### Problemler ve görevler
1) Yeşilçam ödül töreni yazısından, "Önce törende yaşanan" sözlerinin geçtiği yerle açılıp "halde gûya çaldılar." ile kapanan kısmı hiçbir değişiklik yapmadan geri verin.
2) Kayıtlarda "The height and width of the screenshot is (817, 1456)." ifadesini içeren satırla açılıp kayıtların sonuyla kapanan kısmı, iki uç da dahil olmak üzere aynen yeniden yazın. Bu satırlar dışında hiçbir şey vermeyin.

Sabah
Murat Bardakçı
26 Mart 2010
Siz de bir ödül buyurmaz mıydınız?
YEŞİLÇAM ödüllerini kazananlar geçen akşam belli oldu.
Hangi filmlerin ve kimlerin ödüle lâyık görüldüklerini burada yazmam gereksiz, zaten haberiniz olmuştur.
Töreni benim gibi TV’den izledi iseniz ödül töreninde olanlar, daha doğrusu bu senenin müzik ödülünü alan
Atilla Özdemiroğlu’nun söyledikleri bilmem dikkatinizi çekti mi?
Önce törende yaşanan tuhaflığı anlatayım:
Müzik ödüllerine bu sene
Atilla Özdemiroğlu, Erkan Oğur, Mazlum Çimen, Ender Akay ile Sunay Özgür ikilisi ve Yıldıray Gürgen, Tevfik Akbaşlı ve Mahsun Kırmızıgül üçlüsü aday gösterilmişti. Törende sıra bu daldaki ödüllerin dağıtımına geldi ve ENBE Orkestrası eserlerin bazı bölümlerini seslendirdi. Erkan Oğur’un Mommo-Kızkardeşim filmi için yaptığı müzik başladığı anda, orkestradan 1925’te ölmüş olan Fransız besteci Eric
Satie’nin nağmeleri yükseldi. Arabesk kemanlar ve klarnetler, Satie’nin “
1 numaralı Gnossienne”ini ağlamakla inlemek arasında bir üslûpta bol iç çekişleri ve hıçkırıklarla dolu halde gûya çaldılar.
Sonra, diğer aday besteler de icra edildi.
JÜRİNİN CİDDİYETİ!
Derken, bu seneki müzik ödülünün, Vavien isimli filmdeki bestesi için
Atilla Özdemiroğlu’na verildiği açıklandı,
Özdemiroğlu sahneye çıktı ve teşekkür konuşmasında organizasyonu yapanların, jürinin ve orkestranın ibretle dinlemesi gereken bir açıklama yaptı: ENBE Orkestrası’nın
Erkan Oğur’un müziği yerine
Eric Satie’nin bestesini çaldığını, üstelik ödüle aday gösterilen
“Yedi Kocalı Hürmüz filminin müziği” diye icra edilen parçanın da kendi eseri olduğunu söyledi ve nihayet, son derece yerinde olarak
“Galiba bu ödülü hak ettim” dedi.

### Görev verileri
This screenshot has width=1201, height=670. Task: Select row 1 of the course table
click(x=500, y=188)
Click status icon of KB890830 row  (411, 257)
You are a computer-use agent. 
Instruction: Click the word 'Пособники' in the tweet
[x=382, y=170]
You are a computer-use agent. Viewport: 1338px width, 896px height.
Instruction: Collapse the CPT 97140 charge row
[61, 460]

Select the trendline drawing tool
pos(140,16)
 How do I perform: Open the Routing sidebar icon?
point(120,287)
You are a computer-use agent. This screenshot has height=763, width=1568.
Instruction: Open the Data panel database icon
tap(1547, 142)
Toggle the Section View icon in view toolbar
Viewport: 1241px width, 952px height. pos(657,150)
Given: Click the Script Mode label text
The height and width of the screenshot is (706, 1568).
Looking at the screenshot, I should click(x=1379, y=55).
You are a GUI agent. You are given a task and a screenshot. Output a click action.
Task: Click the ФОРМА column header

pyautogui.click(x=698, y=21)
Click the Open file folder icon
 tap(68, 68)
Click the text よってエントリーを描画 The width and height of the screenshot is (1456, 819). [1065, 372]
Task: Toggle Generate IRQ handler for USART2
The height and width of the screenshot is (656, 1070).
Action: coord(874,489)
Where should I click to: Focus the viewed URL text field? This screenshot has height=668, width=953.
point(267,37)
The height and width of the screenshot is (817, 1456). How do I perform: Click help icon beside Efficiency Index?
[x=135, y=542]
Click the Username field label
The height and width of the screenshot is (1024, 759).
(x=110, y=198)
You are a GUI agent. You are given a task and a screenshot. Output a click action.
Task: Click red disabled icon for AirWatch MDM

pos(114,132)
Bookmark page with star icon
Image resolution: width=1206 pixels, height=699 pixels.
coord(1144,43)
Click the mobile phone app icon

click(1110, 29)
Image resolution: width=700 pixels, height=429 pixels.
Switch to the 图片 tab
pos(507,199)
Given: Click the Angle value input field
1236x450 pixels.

### Çözümler
1)
Önce törende yaşanan tuhaflığı anlatayım:
Müzik ödüllerine bu sene
Atilla Özdemiroğlu, Erkan Oğur, Mazlum Çimen, Ender Akay ile Sunay Özgür ikilisi ve Yıldıray Gürgen, Tevfik Akbaşlı ve Mahsun Kırmızıgül üçlüsü aday gösterilmişti. Törende sıra bu daldaki ödüllerin dağıtımına geldi ve ENBE Orkestrası eserlerin bazı bölümlerini seslendirdi. Erkan Oğur’un Mommo-Kızkardeşim filmi için yaptığı müzik başladığı anda, orkestradan 1925’te ölmüş olan Fransız besteci Eric
Satie’nin nağmeleri yükseldi. Arabesk kemanlar ve klarnetler, Satie’nin “
1 numaralı Gnossienne”ini ağlamakla inlemek arasında bir üslûpta bol iç çekişleri ve hıçkırıklarla dolu halde gûya çaldılar.

2)
The height and width of the screenshot is (817, 1456). How do I perform: Click help icon beside Efficiency Index?
[x=135, y=542]
Click the Username field label
The height and width of the screenshot is (1024, 759).
(x=110, y=198)
You are a GUI agent. You are given a task and a screenshot. Output a click action.
Task: Click red disabled icon for AirWatch MDM

pos(114,132)
Bookmark page with star icon
Image resolution: width=1206 pixels, height=699 pixels.
coord(1144,43)
Click the mobile phone app icon

click(1110, 29)
Image resolution: width=700 pixels, height=429 pixels.
Switch to the 图片 tab
pos(507,199)
Given: Click the Angle value input field
1236x450 pixels.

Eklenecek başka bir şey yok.